Another problem with not having a Trust are assets such as bank accounts or even life insurance. Many times clients will go into the bank and the bank teller says, why don’t you just make this a pay on death account meaning it pays to a beneficiary after your death. Ooops. Practicing law without a license. Let’s say in your Trust you decided that your children should only receive some of your property and at different ages. That doesn’t happen with a pay on death account or life insurance or even IRA’s. In fact, that money will go directly to the person you put on the account, Do Not Pass Go, Do Not Go according to the Trust. So now, you have one set of instructions in one place and another set of instructions in another place which are inconsistent because untrained people want to give advice. They shouldn’t.
Estate Planning even with the 5 million dollar protection form estate tax is more complicated than ever because we are dealing with family dynamics and relationships. Feelings, emotions and rivalries over a long period of time like the genie in the bottle just waiting to explode. And they do. When the glue i.e. the parents pass away and no planning, vision and purpose is communicated by the family to the family ahead of time the long festering sibling rivalries use the stage of the courtroom to play out their deep seated anger.

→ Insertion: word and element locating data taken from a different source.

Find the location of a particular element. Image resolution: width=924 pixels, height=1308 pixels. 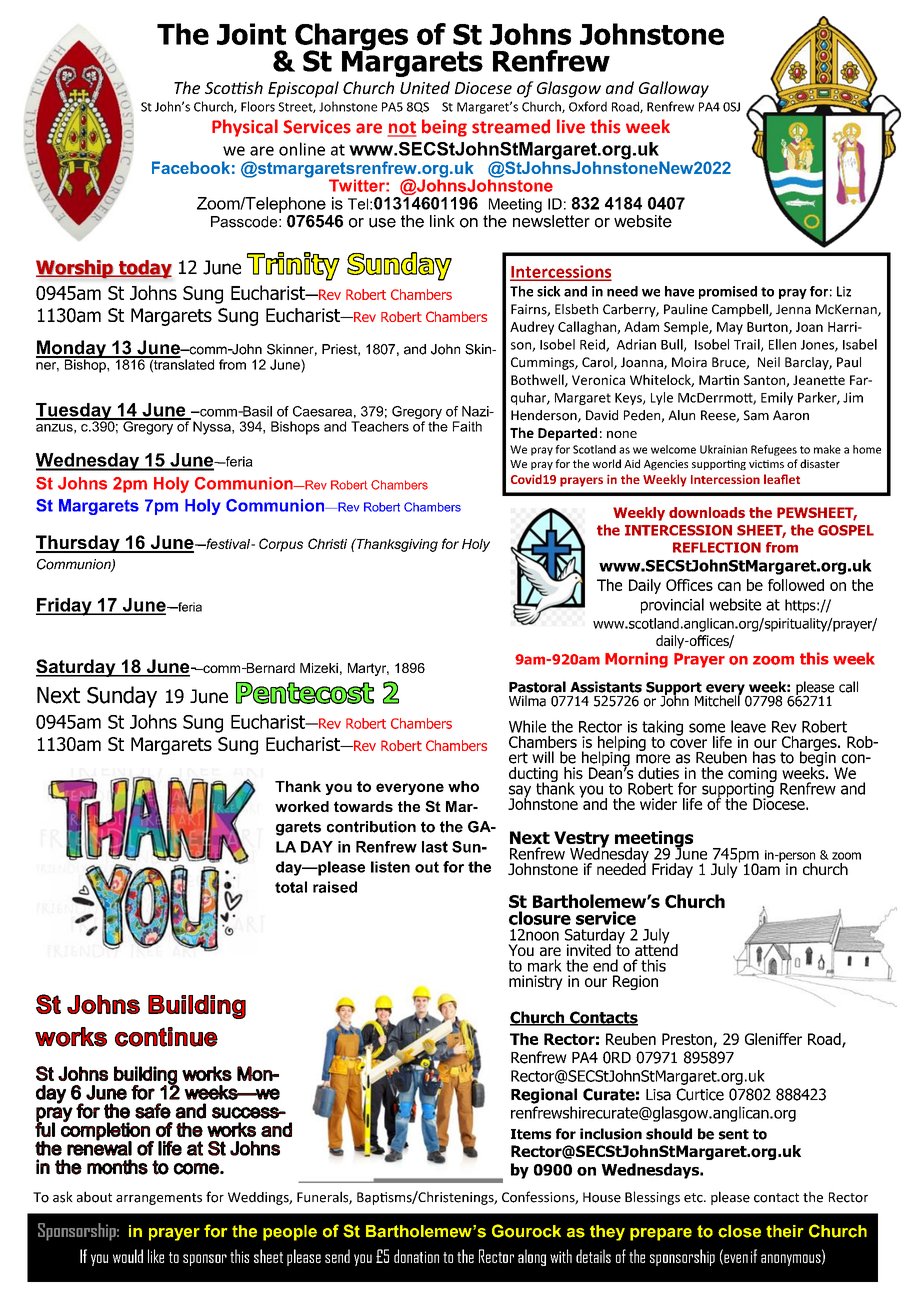

donation is located at coordinates (416, 1256).
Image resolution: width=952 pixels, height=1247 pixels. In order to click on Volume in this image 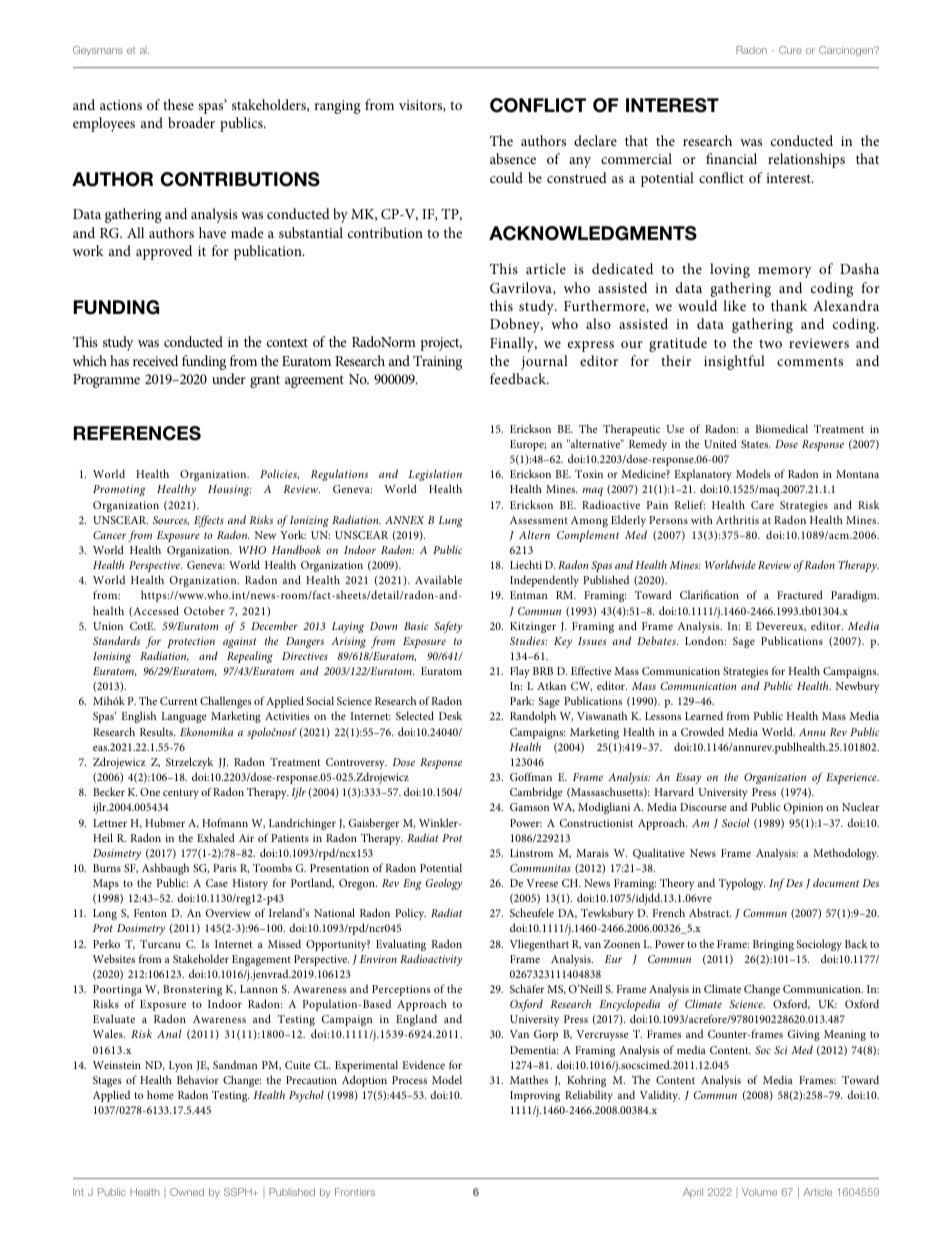, I will do `click(759, 1192)`.
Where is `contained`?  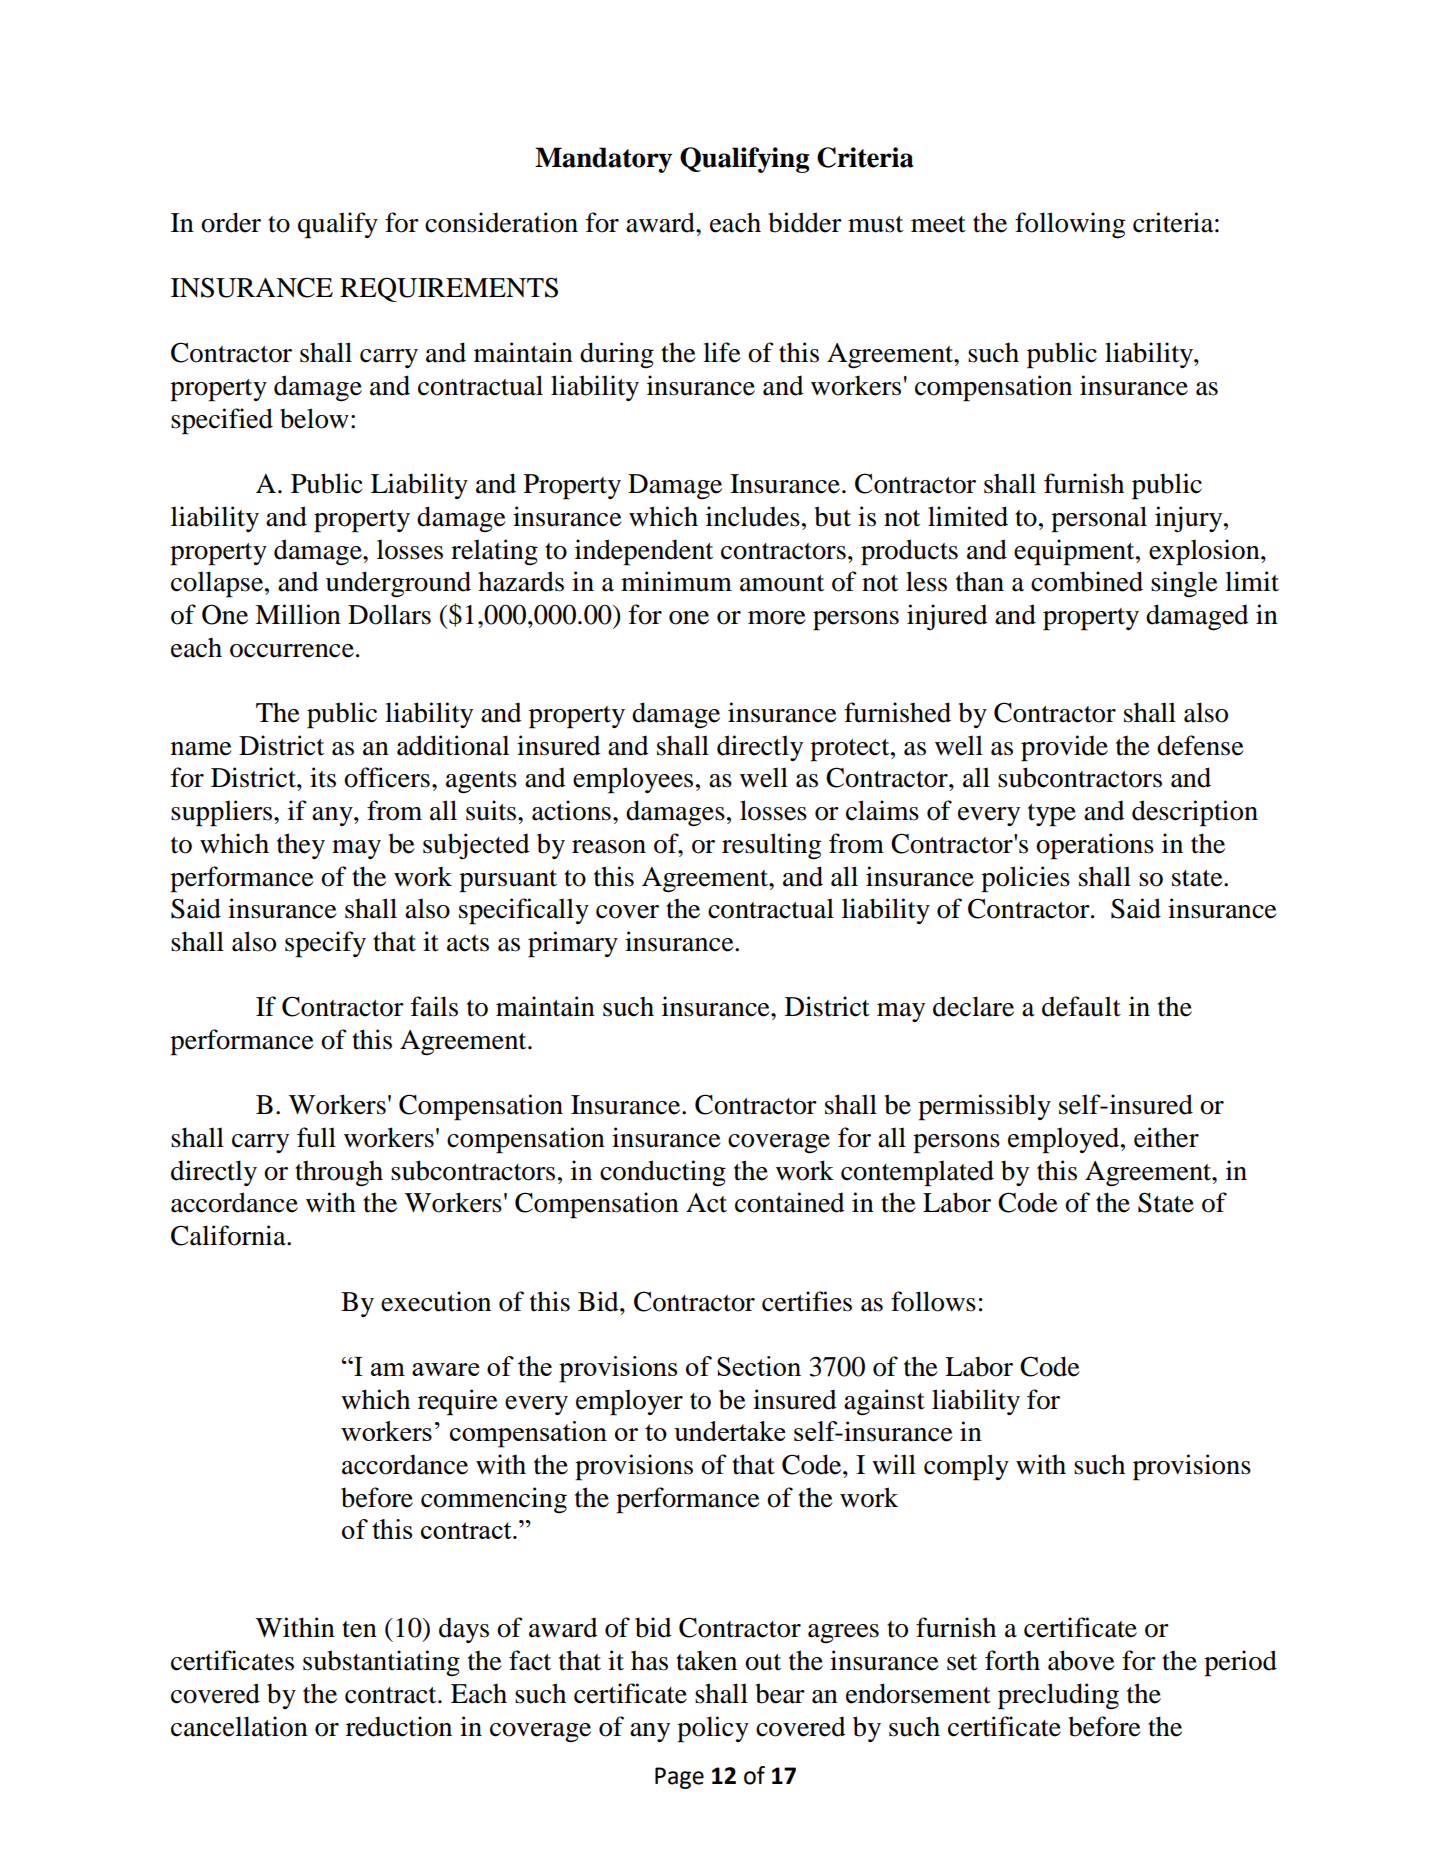
contained is located at coordinates (790, 1202).
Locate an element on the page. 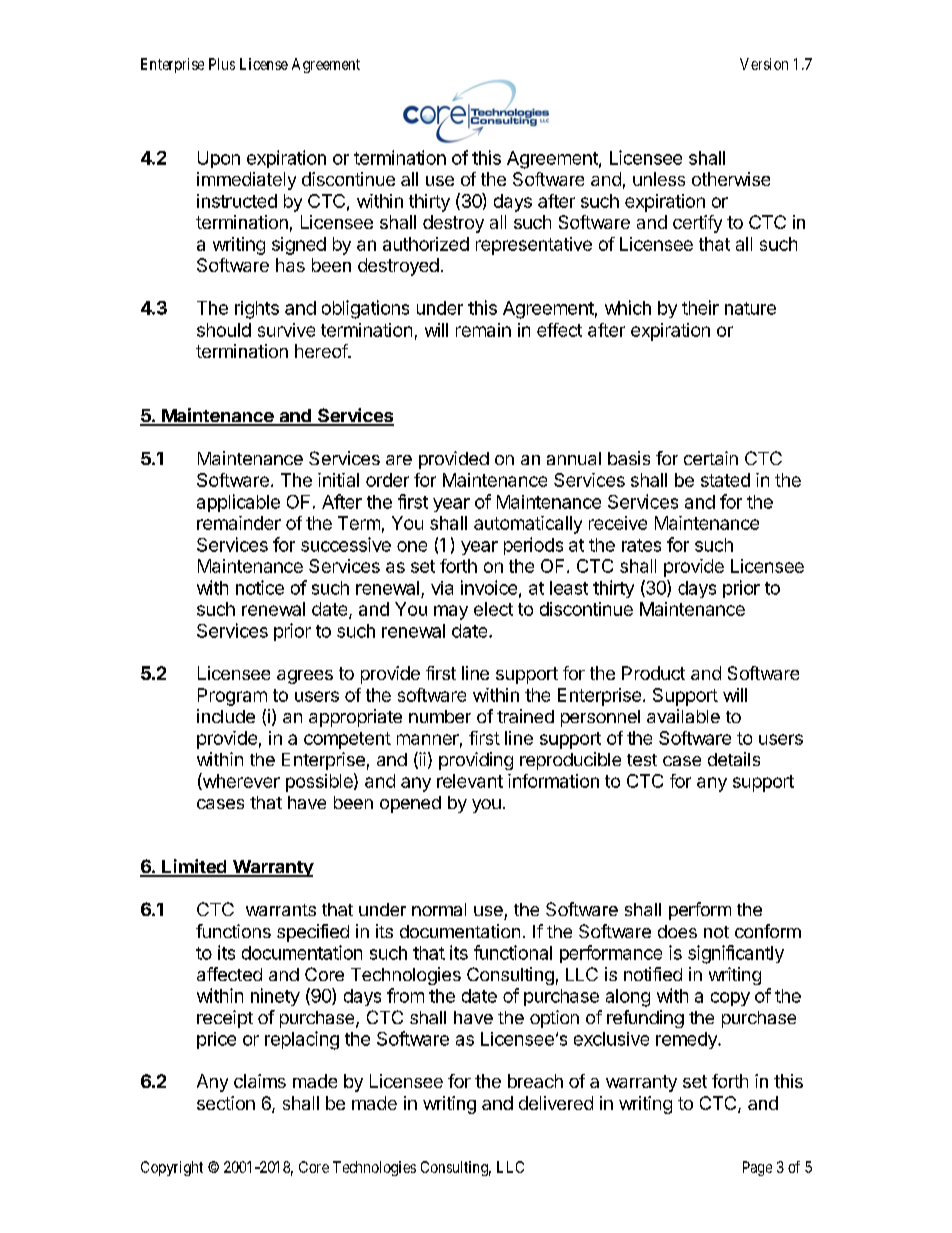 The image size is (952, 1233). effect is located at coordinates (559, 330).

There may be some situations where a Trust is not truly warranted but those situations are rare in our experience. At the very least it requires proper understanding and planning with a trained professional i.e. the estate planning attorney to make sure that there is consistency in the plan and proper legal documents to make sure the plan will work. The next time you hear it from a friend who heard it from a neighbor please take the time and even the money to contact a good estate planning attorney who can guide you correctly. As they say, an ounce of prevention for a pound of cure or as the old automobile commercial, pay me now or pay me later. Either way.